Like thousands of people in Maine, I recently found out that John Wolfgram died.
Like no one else in the world, I am the priest who prayed last rites with him in his home.
John Wolfgram is a beloved figure all over Maine, known widely for his extraordinary high school football coaching career and the uncommon way he connected with his players and students through the decades. The paper ran excellent articles about this man on Aug. 6, which I read with great appreciation.
After reading, I realized there was an important part of John missing in these local reports, and that I should speak up: John Wolfgram was a man of deep religious conviction. I am the rector of St. Alban’s Episcopal Church in Cape Elizabeth, where John Wolfgram faithfully attended the 8 a.m. service every Sunday, with few exceptions, for decades.
The reason it is important for this part of John’s story to be told is that I believe his faith was the quiet engine of his extraordinary character and consistency in coaching. His brand of success wasn’t an accident, it was the product of years of hearing Jesus command him to love his neighbor, every Sunday.

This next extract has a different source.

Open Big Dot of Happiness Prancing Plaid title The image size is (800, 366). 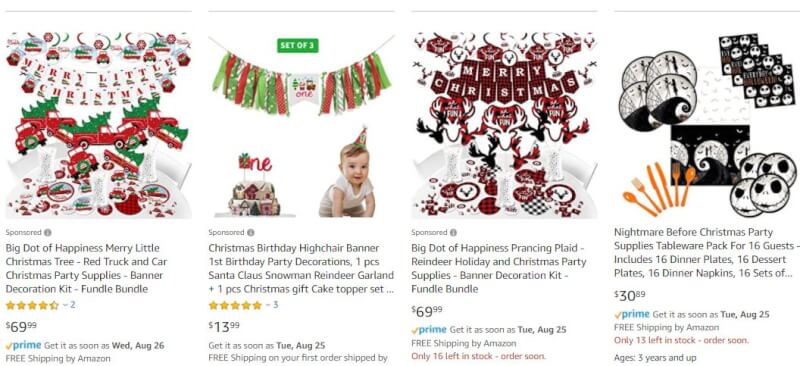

John was a man who really — like, actually — believed. His faith oozed out of him in the ways he clutched his hands and bowed his head in prayer, in the way he came forward for communion with open hands of humility and gratefulness, and the way he read scripture (I especially loved his accent and joked that I would schedule him to read whenever the lesson included the word “heart”). Real faith was evident in the way he supported countless members of our community with words of encouragement in difficult times. He had an uncanny hunch for when there was a tender opportunity to build others up, and he knew how to do it. He coached us in faith.

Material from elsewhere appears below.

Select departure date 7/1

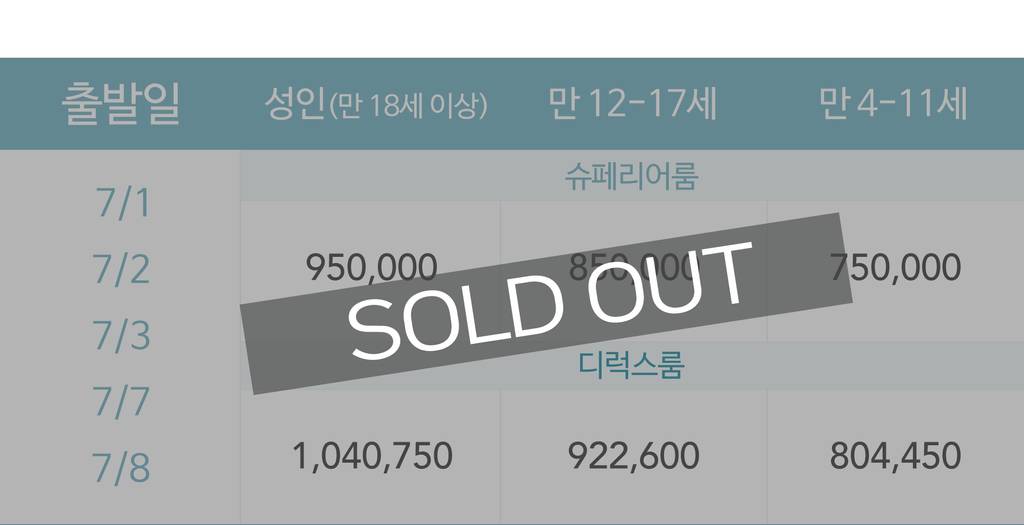[x=123, y=202]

His coaching wasn’t complex. It was “faith like a child,” an idea extolled by Jesus as an ideal spirituality. That’s not naivety, it’s a flat acknowledgement that life requires all of us to decide just how we will face our uncertain futures; we can be stymied by fear and indecision, or we can send it like a toddler eating cake.
John knew the only way to face his future was to be all in on a God who made us with love for love.
I am talking about a man who married his high school sweetheart. A man who took his family touring the country to ride roller coasters. A man who ate ice cream almost every day. A man who prayed and encouraged and loved and served and taught and coached thousands like he believed it would change the world.
And he was right.
If there’s anyone reading this who wants to grow up to be like John Wolfgram, it’s important that you know about this quiet component of his success: his joy was in God’s love.
There’s a pew at St. Alban’s that will sit empty at 8 a.m. now. Perhaps it’s calling out for someone like you to come and pray like John did … and change the world.
All are welcome, no exceptions.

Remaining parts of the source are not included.